Law: The West Bank and Jerusalem are technically disputed territories, rather than occupied Palestinian land. That is why the Oslo Accords called for bilateral negotiations. While Kerry talks about the “1967 lines,” he means the 1949 Armistice lines. (When complaining about Israeli resorts on the Dead Sea, Kerry appears not to realize the 1949 Armistice lines make Israel littoral to the Dead Sea). This reflects ignorance among diplomats rising to the very top. Kerry is also confused about settlements. If it is illegal to build on disputed land, then all building, be it by Israelis or Palestinians, should be treated similarly. To suggest Jews cannot live in disputed land, as Kerry does, is akin to supporting religious apartheid. Kerry’s notion of mutuality when it comes to “natural growth” is bizarre. Israel is a sovereign state. The Palestinians are not.
Demography: Underlying Kerry’s argument is that peace is necessary to keep Israel Jewish and democratic. To support this argument, Kerry appears to be relying on a false understanding of Palestinian demography. The numbers he appear to rely on are false: The Palestinian Central Bureau of Statistics double-counts Arabs in Jerusalem, continues to count emigrants, and regularly adjusts its counts across censuses to confirm to the Palestinian Authority’s arguments. Kerry also appears not to recognize that Israel does not occupy the Gaza Strip. And while Kerry is talking Gaza and its plight, remember how much better off it is than so many other places: Turkey, Bosnia, and Brazil, for example.
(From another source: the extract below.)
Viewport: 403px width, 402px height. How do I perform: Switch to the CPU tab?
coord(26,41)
Context: Neither Obama nor Kerry are students of history. With last week’s U.N. Security Council Resolution 2234, Obama and Kerry for the first time have denied Israel’s rights to the Western Wall, Judaism’s holiest site. Kerry appears unaware that Jordan — which occupied the Old City of Jerusalem but whose possession was not internationally recognized — had blown up synagogues and religiously cleansed the city. What Obama and Kerry do is legitimize this.
Motivation for terrorism: Is terrorism caused by the Israel-Palestinian conflict? If so, why did the U.S. intelligence community identify Islamist ideology as motivating terrorism a year before the partition of Palestine and two years before Israel’s independence?
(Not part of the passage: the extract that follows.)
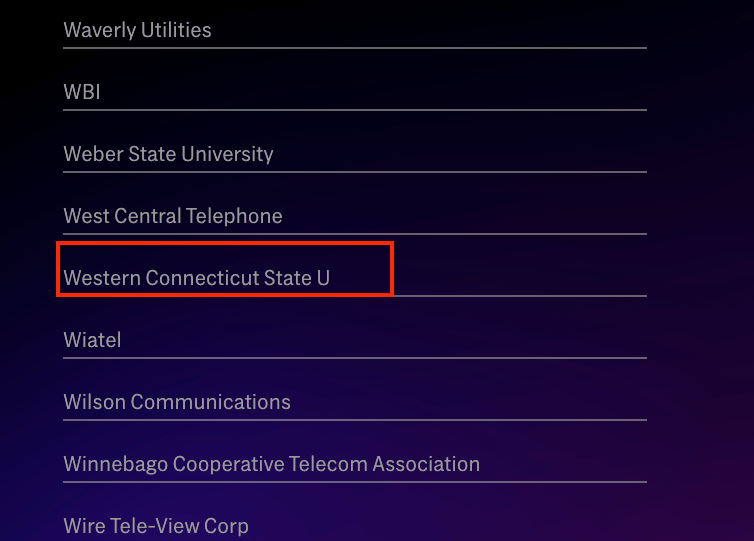Click the word University in Weber State row
Viewport: 754px width, 541px height.
(227, 154)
U.S. credibility: Everyone can see what a final agreement looks like — both Presidents Clinton and George W. Bush helped negotiate it. Why can’t we impose that and just offer guarantees? Here’s the problem: It’s hard to talk about the ability of any state in the region to trust American security guarantees or red lines given Obama and Kerry’s reversal on the Syria chemical weapons red line.We have seen, with the Most Equal Comrade's Christmas-week imposition of yet more coal-industry regs, his use of an obscure sentence in a 1953 law about offshore and outer continental shelf drilling to put large quantities of Arctic oil off-limits, and then Samantha Power's abstaining from a vote on the UN's vile condemnation of Israel, and now this speech by G-T, that this regime is on a hyper-drive damage spree in its remaining days.
These people hate America, Western civilization, human advancement and God.